3 For Fans of Unusual Science

Have you ever wondered what would happen if you threw a baseball at the speed of light? Whether you could actually spontaneously combust? How to realistically conquer the world? Of course, everyone does. You can Google some of these, but some are a little too specific. And if you’re like most people, you don’t have a bevy of scientist friends ready to answer your questions on a dime. So you’re left with what you do have. Try these books.

What If?: Serious Scientific Answers to Absurd Hypothetical Questions by Randall Munroe
Millions of people visit xkcd.com each week to read Randall Munroe’s iconic webcomic. His stick-figure drawings about science, technology, language, and love have a large and passionate following. Fans of xkcd ask Munroe a lot of strange questions. In pursuit of answers, Munroe runs computer simulations, pores over stacks of declassified military research memos, solves differential equations, and consults with nuclear reactor operators. His responses are masterpieces of clarity and hilarity, complemented by signature xkcd comics.
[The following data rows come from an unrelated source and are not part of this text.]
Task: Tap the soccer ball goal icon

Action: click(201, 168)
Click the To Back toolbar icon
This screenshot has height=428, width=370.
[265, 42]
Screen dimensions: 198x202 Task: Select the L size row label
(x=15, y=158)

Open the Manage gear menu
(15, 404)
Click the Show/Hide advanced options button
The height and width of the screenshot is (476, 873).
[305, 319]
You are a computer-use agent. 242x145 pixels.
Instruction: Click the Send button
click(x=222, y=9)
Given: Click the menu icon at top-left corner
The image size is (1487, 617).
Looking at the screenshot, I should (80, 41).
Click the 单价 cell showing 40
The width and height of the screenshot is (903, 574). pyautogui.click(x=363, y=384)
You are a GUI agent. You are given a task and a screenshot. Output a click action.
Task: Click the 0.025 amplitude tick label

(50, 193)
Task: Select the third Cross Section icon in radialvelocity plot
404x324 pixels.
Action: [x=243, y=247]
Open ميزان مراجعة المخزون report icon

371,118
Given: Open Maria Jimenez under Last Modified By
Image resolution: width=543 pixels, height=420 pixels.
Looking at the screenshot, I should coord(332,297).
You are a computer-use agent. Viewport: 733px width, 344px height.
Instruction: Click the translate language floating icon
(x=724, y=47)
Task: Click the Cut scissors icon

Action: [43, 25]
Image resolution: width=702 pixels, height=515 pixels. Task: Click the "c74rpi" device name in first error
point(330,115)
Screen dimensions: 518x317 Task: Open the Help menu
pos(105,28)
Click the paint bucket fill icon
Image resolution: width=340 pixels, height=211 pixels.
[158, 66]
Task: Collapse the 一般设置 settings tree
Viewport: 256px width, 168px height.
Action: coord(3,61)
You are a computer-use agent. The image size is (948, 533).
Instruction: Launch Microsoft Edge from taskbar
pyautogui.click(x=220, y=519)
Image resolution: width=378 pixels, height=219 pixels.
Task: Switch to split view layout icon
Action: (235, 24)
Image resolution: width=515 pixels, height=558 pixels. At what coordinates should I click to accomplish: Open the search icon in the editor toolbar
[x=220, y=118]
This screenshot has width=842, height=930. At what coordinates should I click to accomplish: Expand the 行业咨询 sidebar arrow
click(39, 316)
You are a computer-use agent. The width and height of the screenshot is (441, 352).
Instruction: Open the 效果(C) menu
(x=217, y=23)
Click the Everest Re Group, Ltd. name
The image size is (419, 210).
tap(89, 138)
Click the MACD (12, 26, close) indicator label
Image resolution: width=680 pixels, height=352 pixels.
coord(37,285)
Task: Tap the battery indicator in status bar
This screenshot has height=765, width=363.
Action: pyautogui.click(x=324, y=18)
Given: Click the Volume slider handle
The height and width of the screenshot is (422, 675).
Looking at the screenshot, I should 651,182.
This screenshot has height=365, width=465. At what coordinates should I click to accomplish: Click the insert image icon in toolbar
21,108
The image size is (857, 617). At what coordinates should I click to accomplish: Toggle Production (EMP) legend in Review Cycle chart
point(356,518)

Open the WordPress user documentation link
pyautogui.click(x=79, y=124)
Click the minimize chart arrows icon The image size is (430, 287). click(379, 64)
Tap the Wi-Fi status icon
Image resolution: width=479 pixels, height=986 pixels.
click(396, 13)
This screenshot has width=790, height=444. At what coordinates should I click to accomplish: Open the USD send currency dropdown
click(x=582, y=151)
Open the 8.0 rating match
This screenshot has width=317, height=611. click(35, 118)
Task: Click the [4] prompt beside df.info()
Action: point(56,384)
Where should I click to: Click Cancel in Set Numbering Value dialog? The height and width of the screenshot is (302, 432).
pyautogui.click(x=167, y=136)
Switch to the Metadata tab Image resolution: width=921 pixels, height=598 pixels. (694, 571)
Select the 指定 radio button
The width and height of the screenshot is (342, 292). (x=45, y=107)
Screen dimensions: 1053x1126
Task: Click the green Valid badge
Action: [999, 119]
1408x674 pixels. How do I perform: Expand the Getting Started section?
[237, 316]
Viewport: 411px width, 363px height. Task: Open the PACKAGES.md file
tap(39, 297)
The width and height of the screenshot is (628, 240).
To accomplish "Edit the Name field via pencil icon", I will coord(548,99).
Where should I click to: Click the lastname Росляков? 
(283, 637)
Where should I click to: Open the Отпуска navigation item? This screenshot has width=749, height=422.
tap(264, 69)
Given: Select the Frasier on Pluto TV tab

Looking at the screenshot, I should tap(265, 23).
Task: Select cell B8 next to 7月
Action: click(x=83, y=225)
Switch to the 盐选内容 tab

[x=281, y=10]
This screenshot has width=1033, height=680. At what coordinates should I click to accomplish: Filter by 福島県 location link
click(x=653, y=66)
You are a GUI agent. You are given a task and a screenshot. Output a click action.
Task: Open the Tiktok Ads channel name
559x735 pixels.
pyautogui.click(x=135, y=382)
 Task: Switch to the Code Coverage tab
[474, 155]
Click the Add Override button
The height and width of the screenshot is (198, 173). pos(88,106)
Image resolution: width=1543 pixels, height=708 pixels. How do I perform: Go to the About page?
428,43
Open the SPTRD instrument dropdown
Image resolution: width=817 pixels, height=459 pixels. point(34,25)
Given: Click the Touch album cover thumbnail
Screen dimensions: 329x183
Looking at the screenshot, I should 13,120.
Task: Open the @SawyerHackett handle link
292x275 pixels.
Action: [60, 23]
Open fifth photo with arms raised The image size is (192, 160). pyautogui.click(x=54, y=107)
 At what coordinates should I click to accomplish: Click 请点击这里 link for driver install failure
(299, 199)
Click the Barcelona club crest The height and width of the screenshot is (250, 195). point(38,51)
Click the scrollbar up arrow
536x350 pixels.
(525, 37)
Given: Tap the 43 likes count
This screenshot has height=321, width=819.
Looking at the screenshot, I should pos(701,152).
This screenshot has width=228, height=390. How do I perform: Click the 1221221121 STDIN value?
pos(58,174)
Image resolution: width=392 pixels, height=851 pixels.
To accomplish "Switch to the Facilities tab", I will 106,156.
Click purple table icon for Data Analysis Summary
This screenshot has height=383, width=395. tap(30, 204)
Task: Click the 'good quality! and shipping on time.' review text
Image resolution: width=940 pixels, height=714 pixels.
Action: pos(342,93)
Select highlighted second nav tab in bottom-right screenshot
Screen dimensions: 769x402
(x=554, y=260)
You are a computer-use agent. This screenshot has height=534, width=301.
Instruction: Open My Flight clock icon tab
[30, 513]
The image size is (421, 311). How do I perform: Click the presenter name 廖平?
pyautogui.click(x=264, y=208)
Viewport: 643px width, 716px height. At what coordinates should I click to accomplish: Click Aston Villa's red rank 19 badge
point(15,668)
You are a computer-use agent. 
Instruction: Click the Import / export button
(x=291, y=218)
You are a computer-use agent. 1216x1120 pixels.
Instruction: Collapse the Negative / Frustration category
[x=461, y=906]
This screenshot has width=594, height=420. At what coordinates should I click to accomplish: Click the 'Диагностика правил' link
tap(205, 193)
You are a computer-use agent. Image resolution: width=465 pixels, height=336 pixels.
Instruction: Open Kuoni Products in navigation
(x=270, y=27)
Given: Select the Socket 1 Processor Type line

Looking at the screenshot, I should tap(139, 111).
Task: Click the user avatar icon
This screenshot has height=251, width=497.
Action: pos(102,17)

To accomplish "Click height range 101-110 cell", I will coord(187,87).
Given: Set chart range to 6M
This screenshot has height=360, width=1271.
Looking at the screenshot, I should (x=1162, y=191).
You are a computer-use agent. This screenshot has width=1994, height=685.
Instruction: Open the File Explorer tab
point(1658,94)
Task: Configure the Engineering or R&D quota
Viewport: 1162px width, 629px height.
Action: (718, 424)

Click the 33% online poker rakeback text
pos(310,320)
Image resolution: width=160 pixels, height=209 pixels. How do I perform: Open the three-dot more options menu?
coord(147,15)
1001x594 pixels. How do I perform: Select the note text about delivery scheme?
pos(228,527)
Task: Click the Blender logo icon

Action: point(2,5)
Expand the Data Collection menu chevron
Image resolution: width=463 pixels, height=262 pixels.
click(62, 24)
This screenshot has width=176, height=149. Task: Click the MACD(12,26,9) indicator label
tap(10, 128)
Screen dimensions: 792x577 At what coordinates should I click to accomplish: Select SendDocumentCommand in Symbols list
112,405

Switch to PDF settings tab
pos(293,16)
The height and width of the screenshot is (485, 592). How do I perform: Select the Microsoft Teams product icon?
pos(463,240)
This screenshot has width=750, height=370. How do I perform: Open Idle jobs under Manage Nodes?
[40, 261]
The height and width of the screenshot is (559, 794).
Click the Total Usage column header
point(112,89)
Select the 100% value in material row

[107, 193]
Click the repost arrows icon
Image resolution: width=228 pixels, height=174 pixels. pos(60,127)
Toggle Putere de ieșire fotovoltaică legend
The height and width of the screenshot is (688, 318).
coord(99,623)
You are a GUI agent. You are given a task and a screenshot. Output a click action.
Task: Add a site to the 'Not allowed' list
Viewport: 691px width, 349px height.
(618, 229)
AsapSCIENCE: Answers to the World’s Weirdest Questions, Most Persistent Rumors, and Unexplained Phenomena by Mitch Moffit and Greg Brown
From the creators of the wildly popular and seriously scientific YouTube channel, AsapSCIENCE, comes entertaining, irreverent, and totally accessible answers to the questions you never got to ask in science class. This is the science that people actually want to learn, shared in a friendly, engaging style. And in the spirit of science, no subject is taboo. 

How to Take Over the World: Practical Schemes and Scientific Solutions for the Aspiring Supervillain by Ryan North
North details a number of outlandish villainous schemes, drawing on known science and real-world technologies. As he instructs readers on how to take over the world, North also reveals how we can save it. This sly guide to some of the greatest challenges and existential threats facing humanity accessibly explores ways to mitigate climate change, improve human life spans, prevent cyberterrorism, and finally make Jurassic Park a reality.